Tropico 4 is a city management and political manipulation game. The game was developed by Haemimont Games and published by Kalypso Media. Like the first and third games in the series, it centers on a customizable main character titled "El Presidente" – the ruler who runs the island banana republic. The Mac OS X version of the game (Tropico 4: Gold Edition, which includes the Modern Times expansion pack) was released by Feral Interactive on July 25, 2013, as well as DLC packs Dash for Growth and Captain of Industry. The State of Emergency DLC pack was released by Feral on April 3, 2014.

For the first time in the series, Tropico 4 includes support for Facebook and Twitter.

Gameplay

The game has 10 preconfigured maps, but the player can make their own island by choosing "Random Island". Upon choosing a random island, a player may customize the size of the island, vegetation, mineral deposits, and elevation, as well as other game parameters. There are various expansion packs which give access to more islands. 

After choosing the island, the player may choose a premade avatar, some based on various Latin American and Caribbean leaders (such as Fidel Castro, Augusto Pinochet, "Papa Doc" Duvalier), or they can create their own avatar. For custom avatars, players may choose: gender, costumes, skin tone, hat, hairstyle, accessories, mustache, beard, earrings, traits, quality, and rise to power. After completing one mission, the character's current traits will level up.

As El Presidente, the player can see in every citizen's needs, happiness, skills, thoughts and political ideology. The demands of Tropicans include food, health, leisure, and faith. These are fulfilled by erecting specific buildings, for example: If the citizens demand leisure the player must try to build a pub, restaurant, movie theater, or some other form of entertainment. Each individual citizen has a unique set of characteristics that influences their motivation, priorities and actions.

A citizen unable to satisfy their needs will become unhappy and may protest peacefully, become a criminal or join the rebels. Individual protesters negatively affect nearby citizens' respect for El Presidente, potentially influencing the next election, though El Presidente may personally calm the protester down. The player loses the game if El Presidente loses an election. As a group, rebels will periodically attack and attempt to destroy buildings. If they destroy the palace, the game is lost. Palace guards and an army are needed to defend against rebel attacks.

There are a variety of factions in Tropico, each influencing the player's strategy. Tropicans join factions in different ways: some will fanatically support one faction, some are less fanatical but remain loyal, some switch sides according to situation, and some do not prefer to join certain factions or any faction at all. Appealing to the factions' needs is crucial to keeping the population under control and avoiding being overthrown, be it by a coup d'état or by losing one of the elections held occasionally. However, some factions' policies and demands conflict with those of others.

Campaign 
The game's campaign consists of 20 missions spread over 10 different maps. They start out with the player character, "El Presidente", having seized control of the island of Tropico.  Imports can be monitored as well as exports (whereas the previous games in the series only allowed for coverage on exports). Tropico 4 includes more superpowers. A council of ministers exists with which the player can consult on a range of different issues. The player will have to deal with natural disasters and the demands of different political factions each with its own ideological outlook.
▬▬▬▬▬▬
→ WORK TO DO:
From the Tropico 4 text above, list every demand of Tropicans that it names.

→ DATA LINES:
▬▬▬▬▬▬
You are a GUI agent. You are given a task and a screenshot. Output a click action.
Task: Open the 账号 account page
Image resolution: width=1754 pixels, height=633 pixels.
▬▬▬▬▬▬
→ ANSWER TO THIS TASK:
Food, health, leisure, and faith.